Purpose
This study aimed to evaluate, qualitatively and quantitatively, cross-sectional black-blood images obtained using T2-prepared phase-sensitive inversion-recovery steady-state free precession (T2PSIR-SSFP), in comparison with conventional double inversion recovery turbo spin-echo (DIR-TSE), in patients with Kawasaki disease (KD), and to assess the feasibility of T2PSIR-SSFP imaging.
Materials and methods
Nine patients (three female and six male; median age, 6.2 years; range, 8 months–14 years) were enrolled. Black-blood imaging was separately analyzed in aneurysmal and regressed aneurysmal regions. Lumen and outer wall boundary image quality was visually graded using a four-point scale. Lumen area (LA) reproducibility measurements were determined using intraclass correlation coefficients (ICCs) between T2PSIR-SSFP and coronary magnetic resonance angiography (MRA) images, as well as between DIR-TSE and MRA. Agreement between T2PSIR-SSFP and MRA was further examined using Bland–Altman analysis.
Results
A total of 22 coronary regions (11 aneurysmal and 11 regressed aneurysmal) were assessed. T2PSIR-SSFP exhibited excellent reproducibility with MRA in both aneurysmal and regressed aneurysmal regions (ICCs = 0.99 and 1.00, respectively).
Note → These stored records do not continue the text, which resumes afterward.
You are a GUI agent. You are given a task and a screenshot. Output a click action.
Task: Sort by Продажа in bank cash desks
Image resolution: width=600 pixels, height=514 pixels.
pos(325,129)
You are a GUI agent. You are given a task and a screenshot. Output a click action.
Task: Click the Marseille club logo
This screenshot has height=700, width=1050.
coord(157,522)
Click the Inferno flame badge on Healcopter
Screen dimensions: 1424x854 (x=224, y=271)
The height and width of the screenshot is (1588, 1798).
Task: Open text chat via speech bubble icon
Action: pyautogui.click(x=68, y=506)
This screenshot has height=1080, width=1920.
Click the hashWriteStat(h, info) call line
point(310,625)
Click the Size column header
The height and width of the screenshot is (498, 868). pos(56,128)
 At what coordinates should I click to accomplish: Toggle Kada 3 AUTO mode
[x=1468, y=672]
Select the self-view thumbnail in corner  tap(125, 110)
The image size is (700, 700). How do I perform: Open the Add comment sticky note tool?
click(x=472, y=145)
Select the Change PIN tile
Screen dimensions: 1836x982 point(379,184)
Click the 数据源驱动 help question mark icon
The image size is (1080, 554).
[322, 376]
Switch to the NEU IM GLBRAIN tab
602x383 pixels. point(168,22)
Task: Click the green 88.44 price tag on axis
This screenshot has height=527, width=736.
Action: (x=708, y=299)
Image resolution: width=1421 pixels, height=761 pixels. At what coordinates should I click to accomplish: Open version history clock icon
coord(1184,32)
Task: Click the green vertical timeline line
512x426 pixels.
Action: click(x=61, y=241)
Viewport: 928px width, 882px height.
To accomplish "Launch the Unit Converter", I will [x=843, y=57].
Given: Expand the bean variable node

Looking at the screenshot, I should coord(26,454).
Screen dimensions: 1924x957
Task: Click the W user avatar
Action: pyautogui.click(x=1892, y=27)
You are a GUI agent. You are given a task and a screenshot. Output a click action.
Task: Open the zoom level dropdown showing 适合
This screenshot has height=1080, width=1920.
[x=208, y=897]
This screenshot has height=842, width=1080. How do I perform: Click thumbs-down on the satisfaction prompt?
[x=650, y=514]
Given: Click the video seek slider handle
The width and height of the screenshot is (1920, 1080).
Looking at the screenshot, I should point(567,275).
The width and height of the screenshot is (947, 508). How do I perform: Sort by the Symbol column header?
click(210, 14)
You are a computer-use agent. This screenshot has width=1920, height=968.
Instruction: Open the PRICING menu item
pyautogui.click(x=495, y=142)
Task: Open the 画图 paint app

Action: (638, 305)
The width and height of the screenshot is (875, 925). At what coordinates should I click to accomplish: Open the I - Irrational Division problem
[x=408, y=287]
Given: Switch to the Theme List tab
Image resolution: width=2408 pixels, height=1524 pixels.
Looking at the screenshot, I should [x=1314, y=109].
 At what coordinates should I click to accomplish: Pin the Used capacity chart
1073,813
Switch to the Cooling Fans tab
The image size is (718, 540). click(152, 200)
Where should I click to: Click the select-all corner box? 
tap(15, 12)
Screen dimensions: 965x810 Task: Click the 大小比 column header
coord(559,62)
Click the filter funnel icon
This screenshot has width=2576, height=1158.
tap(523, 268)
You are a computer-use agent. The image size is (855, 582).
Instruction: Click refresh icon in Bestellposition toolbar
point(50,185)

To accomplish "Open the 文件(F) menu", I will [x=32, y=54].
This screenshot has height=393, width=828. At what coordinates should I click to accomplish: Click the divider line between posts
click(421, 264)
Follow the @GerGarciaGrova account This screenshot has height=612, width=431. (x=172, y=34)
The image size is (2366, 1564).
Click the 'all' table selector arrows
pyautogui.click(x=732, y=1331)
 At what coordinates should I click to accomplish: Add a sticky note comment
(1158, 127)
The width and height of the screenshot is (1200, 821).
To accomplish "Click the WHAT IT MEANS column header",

DIR-TSE showed high reproducibility in regressed aneurysmal regions (ICC = 0.93) but poor agreement in aneurysmal regions (ICC = 0.43). Bland–Altman analysis revealed strong agreement between T2PSIR-SSFP and MRA, with no fixed or proportional bias in either region (P > 0.1).
Conclusions
Flow-independent coronary black-blood imaging using T2PSIR-SSFP provided values within the expected range in patients with KD. T2PSIR-SSFP imaging appears suitable for KD follow-up because it can provide accurate cross-sectional images and reproducibility of LA measurements.